The company uses the unique user ID for user counting; the use if unique IDs, regardless of the purpose of using it, is always met by privacy concerns. The main reason for that is that unique IDs may be used to create user profiles, track users, or identify users especially if other data is available.

Companies like Vivaldi rely on data for a variety of reasons: from prioritizing development to better understanding the user base. Vivaldi is open about its business model and accurate user numbers help with the company's main monetization model partner deals.

Tip: check out our review of the Vivaldi browser here.

Vivaldi has been aware of user concerns in regards to the use of a unique ID to count users and started to work on an alternative user counting function several months ago which it plans to use in desktop versions of the Vivaldi browser and the upcoming Android version.

The process to migrate away from using the unique ID begins with the release of the next stable version of the web browser, Vivaldi 2.7. Vivaldi Technologies won't remove the unique ID in that build as it still needs it to verify that the new implementation is as accurate as the old.

Vivaldi 2.7 introduces the new counting method that does not use a unique ID. The company plans to remove the old user counting request from the browser "a few versions later" and remove the unique ID entirely "even later".  Vivaldi notes that the browser will continue to generate a unique ID but that it will be used locally only to count on computers with several installations.  The company plans to release the source code of the new method.
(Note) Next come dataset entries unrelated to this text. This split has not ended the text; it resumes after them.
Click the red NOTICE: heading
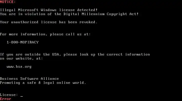Image resolution: width=182 pixels, height=101 pixels. click(8, 2)
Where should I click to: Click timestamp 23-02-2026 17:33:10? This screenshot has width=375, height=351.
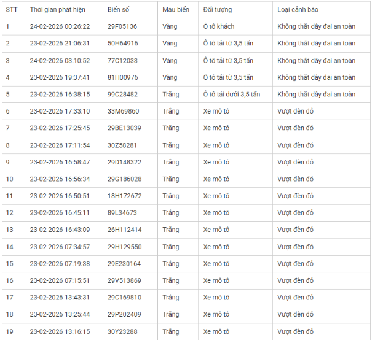click(60, 111)
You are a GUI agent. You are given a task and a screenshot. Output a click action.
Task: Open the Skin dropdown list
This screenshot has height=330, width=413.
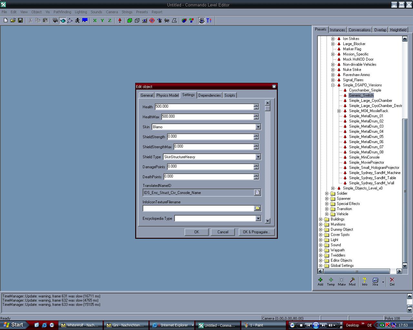tap(258, 127)
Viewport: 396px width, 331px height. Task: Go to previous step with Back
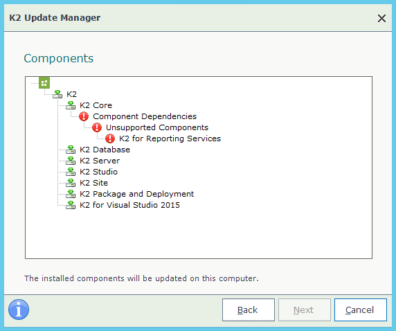[249, 310]
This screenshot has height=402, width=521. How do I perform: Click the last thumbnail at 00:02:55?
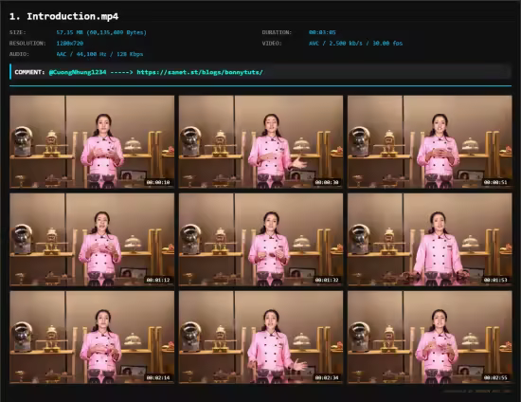pyautogui.click(x=430, y=338)
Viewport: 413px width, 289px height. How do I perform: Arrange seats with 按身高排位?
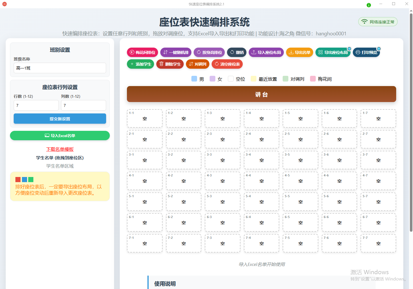point(209,52)
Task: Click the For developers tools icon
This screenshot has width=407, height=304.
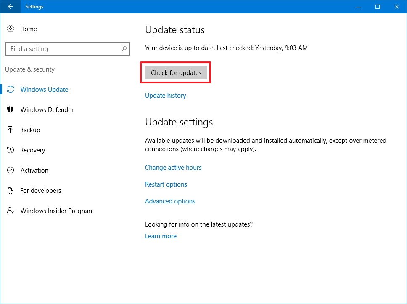Action: click(11, 190)
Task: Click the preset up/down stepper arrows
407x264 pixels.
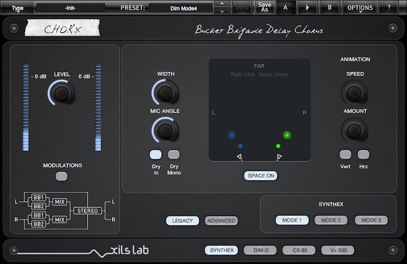Action: [x=222, y=8]
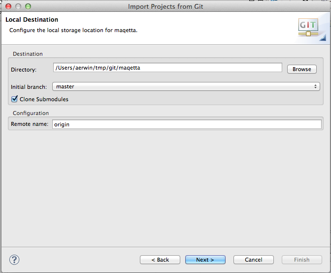
Task: Go to the previous page with Back
Action: coord(160,260)
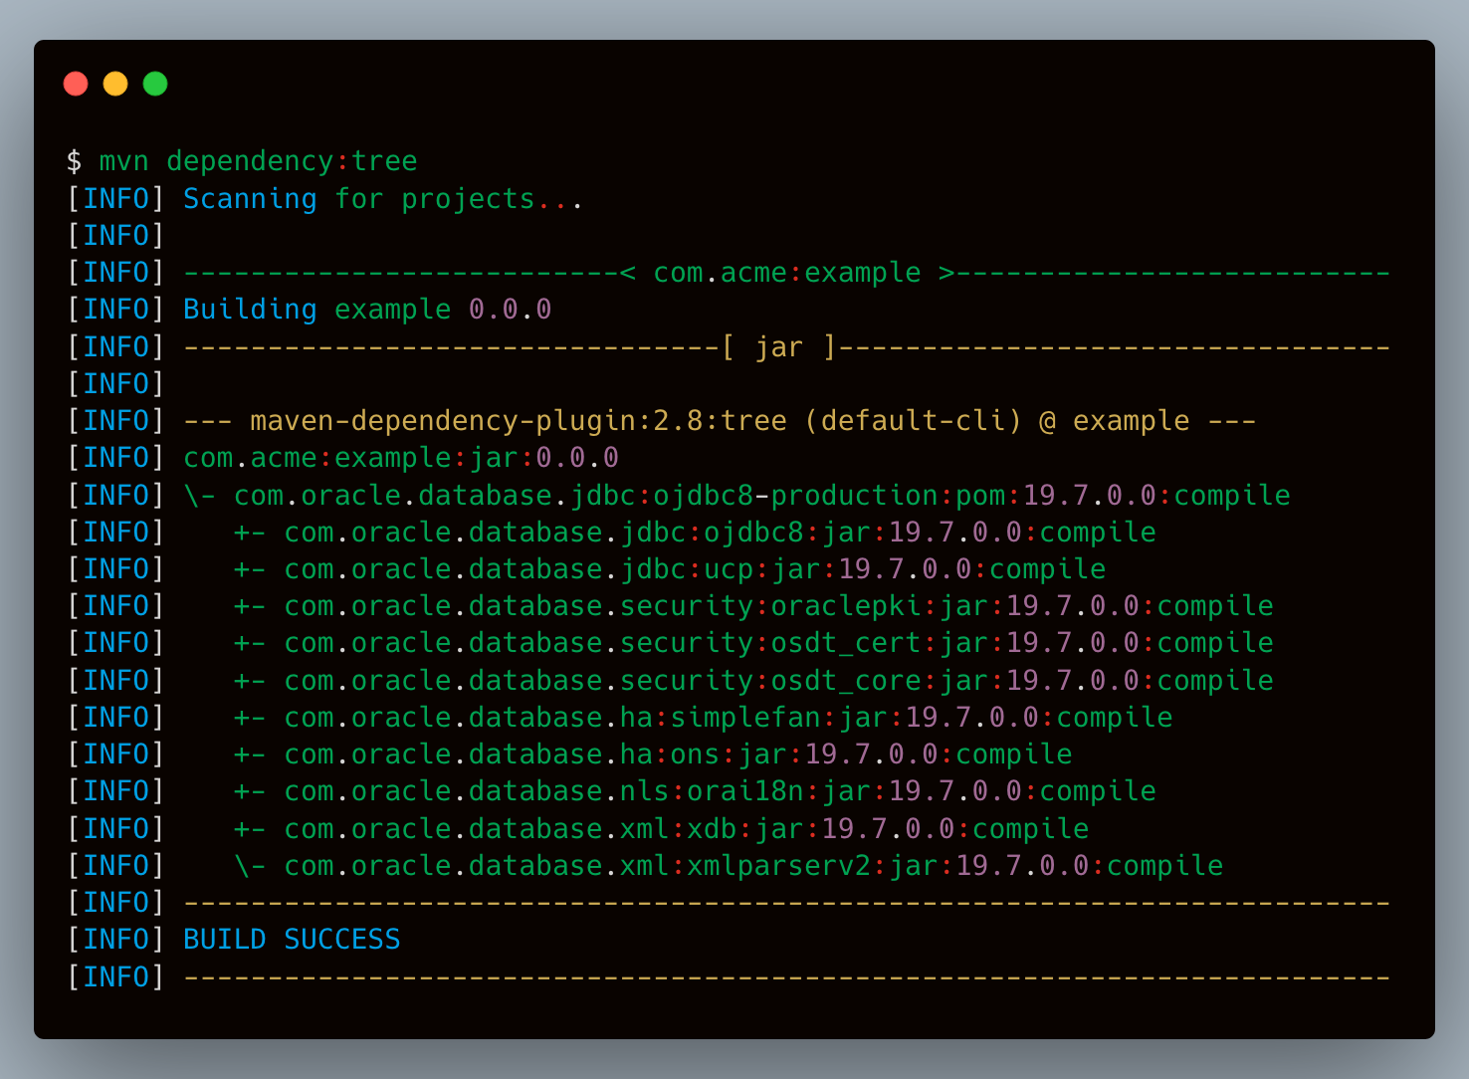Select the xmlparserv2 jar dependency entry
The height and width of the screenshot is (1079, 1469).
(x=753, y=866)
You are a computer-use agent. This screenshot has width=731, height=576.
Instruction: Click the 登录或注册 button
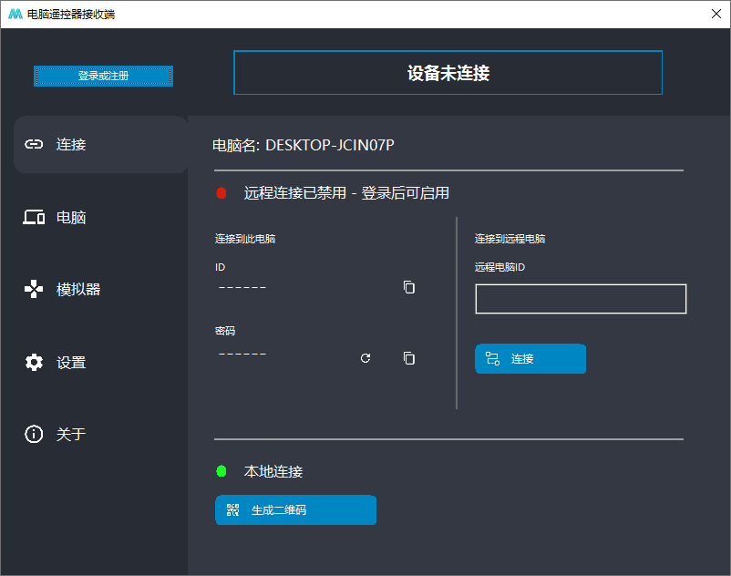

The new user counting method in a nutshell

Vivaldi plans to use the following method instead to count users:

  • Send a request once per day to the server to count user numbers for 24 hour periods.
  • Send requests once per week or month to get weekly or monthly numbers.

The Vivaldi browser will send additional information that Vivaldi requires next to that:

  • When new users run the browser for the first time to get new user numbers.
  • The number of days in which Vivaldi was prevented from reporting (e.g. not run) to get a better picture of returning users.
  • The CPU architecture and screen resolution.

Closing Words

It will take months before Vivaldi will stop submitting the unique ID to company servers. Vivaldi 2.7 will be out soon but the ID won't be removed until a "couple of releases later". New releases need between one and two months of development time suggesting that the change might make it in a Vivaldi version released at the end of the year or beginning of next year.

Now You: What is your (general) take on the use of unique user IDs? (via Techdows)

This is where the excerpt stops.